Rad-Hard By Design 32nm DDR2 SDRAM
Jon Ballast, (and others to be named later)
Boeing Solid State Electronics Development

To fully utilize powerful next-generation space processors like Maestro, high-density, high-bandwidth memories, such as DDR2 SDRAMs, are required. Current Rad-Hard by Process (RHBP) memories are slow and low-density, while commercial DDR2 SDRAMs suffer from frequent failures due to Total Ionizing Dose (TID), Single-Event Latchup (SEL), and Single-Event Functional Interrupts (SEFIs). To solve this problem, Boeing Solid-State Electronics Development (SSED) is developing the world's first fault-tolerant, Rad-Hard By Design (RHBD) DDR2 SDRAM based on IBM's 32SOI CMOS embedded DRAM (eDRAM) macro.

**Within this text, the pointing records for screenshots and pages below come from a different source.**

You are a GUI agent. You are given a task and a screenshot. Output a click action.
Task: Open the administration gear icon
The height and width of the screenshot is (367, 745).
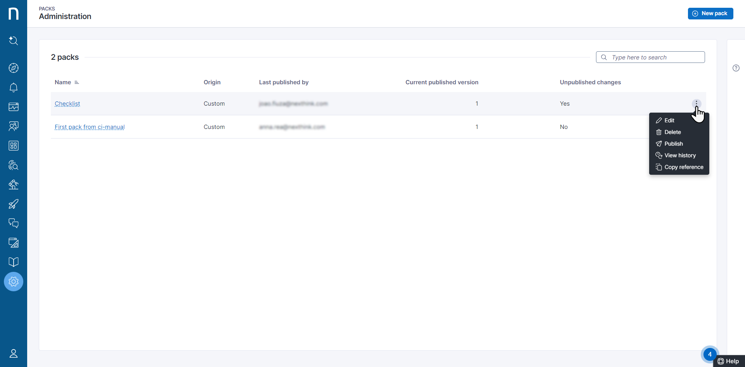14,282
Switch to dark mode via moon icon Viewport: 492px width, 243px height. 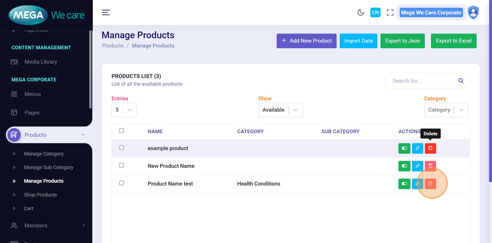click(x=361, y=12)
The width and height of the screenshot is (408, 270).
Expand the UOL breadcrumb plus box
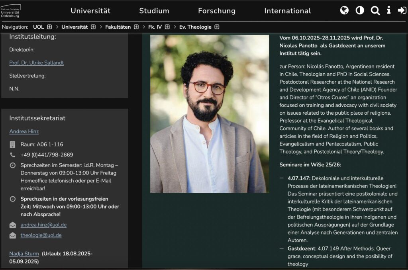pyautogui.click(x=49, y=27)
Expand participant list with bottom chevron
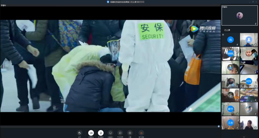Viewport: 259px width, 138px height. (244, 136)
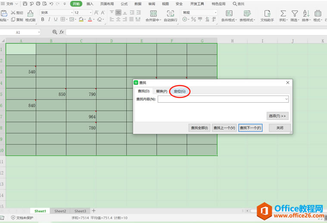Toggle Italic formatting
Screen dimensions: 327x223
pyautogui.click(x=49, y=20)
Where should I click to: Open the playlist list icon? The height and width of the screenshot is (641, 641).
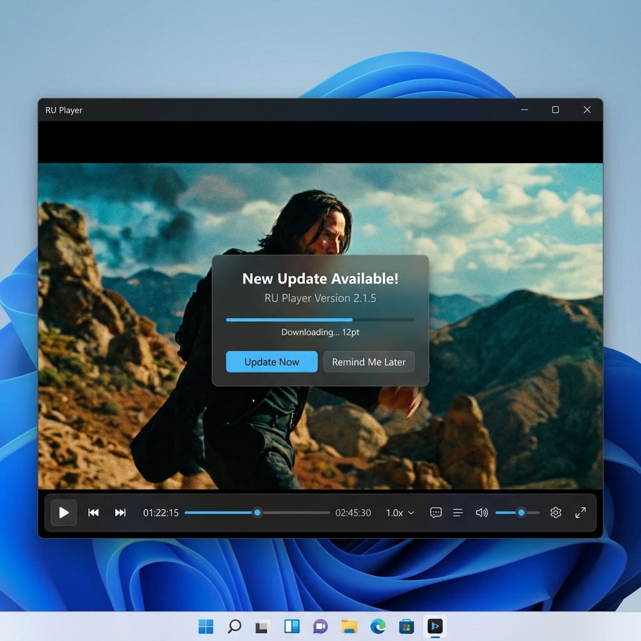pyautogui.click(x=458, y=513)
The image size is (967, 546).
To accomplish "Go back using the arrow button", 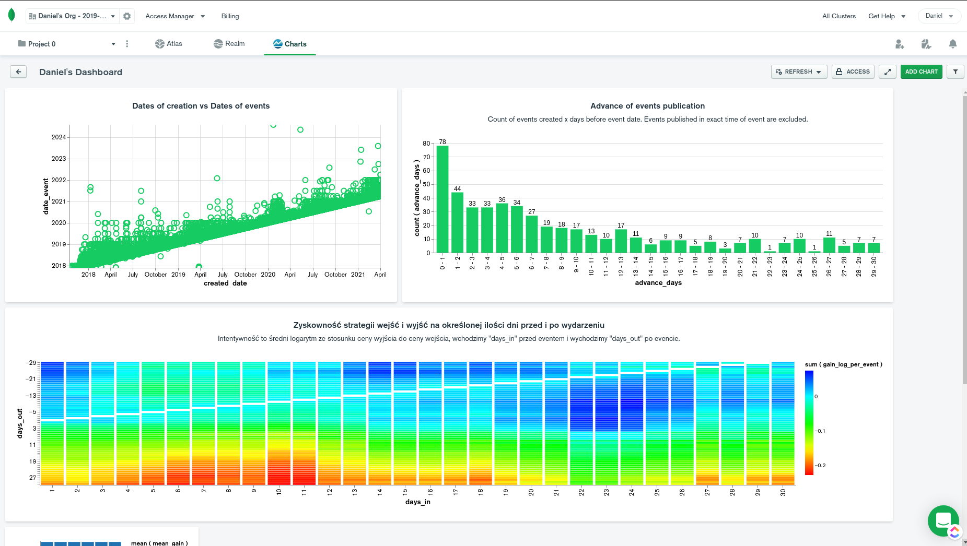I will (18, 72).
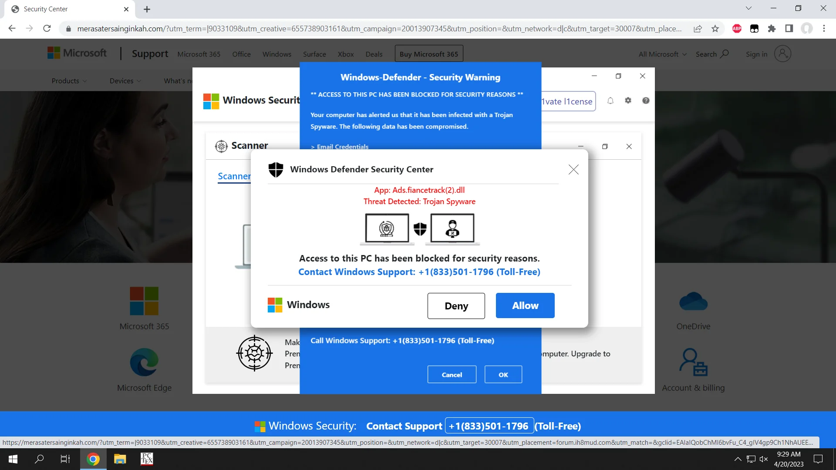Open the Windows nav menu item
Screen dimensions: 836x470
276,54
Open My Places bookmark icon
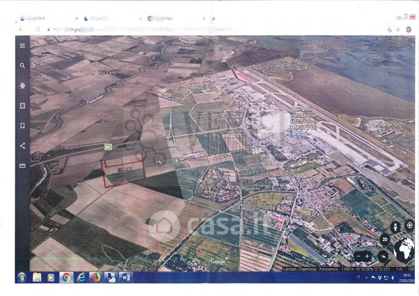The width and height of the screenshot is (419, 296). pyautogui.click(x=22, y=126)
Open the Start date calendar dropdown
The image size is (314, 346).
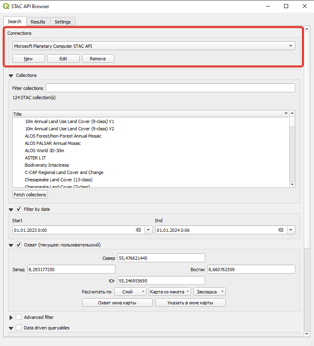pyautogui.click(x=149, y=230)
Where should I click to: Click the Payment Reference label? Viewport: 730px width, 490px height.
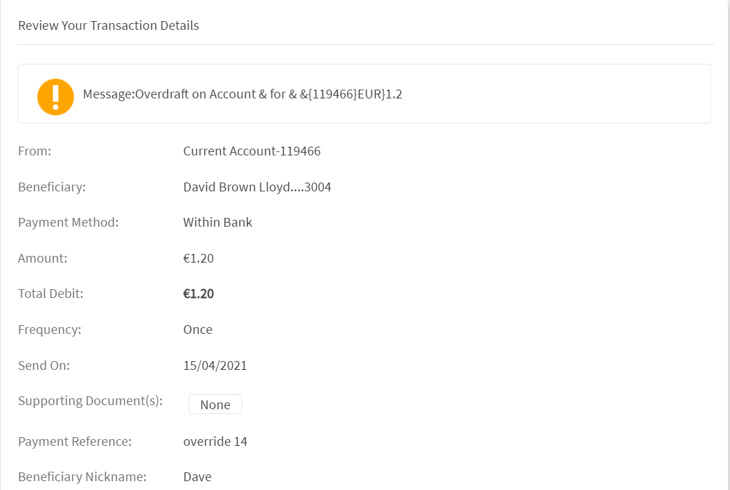[x=75, y=442]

Boeing's first radiation-hardened DDR2 SDRAM, dubbed "RHDDR2", will be a 1Gb single-die, JEDEC-compliant DDR2 SDRAM in a space-qualifiable ceramic CGA package. RHDDR2 will be latchup-immune, rad-hard to strategic TID levels, and will have Single-Event Upset (SEU) rates equivalent to today's RHBP memories. Boeing plans to incorporate several power management and fault-tolerance features into RHDDR2, making it the memory solution that designers of tomorrow's fault-tolerant space processor systems have been waiting for.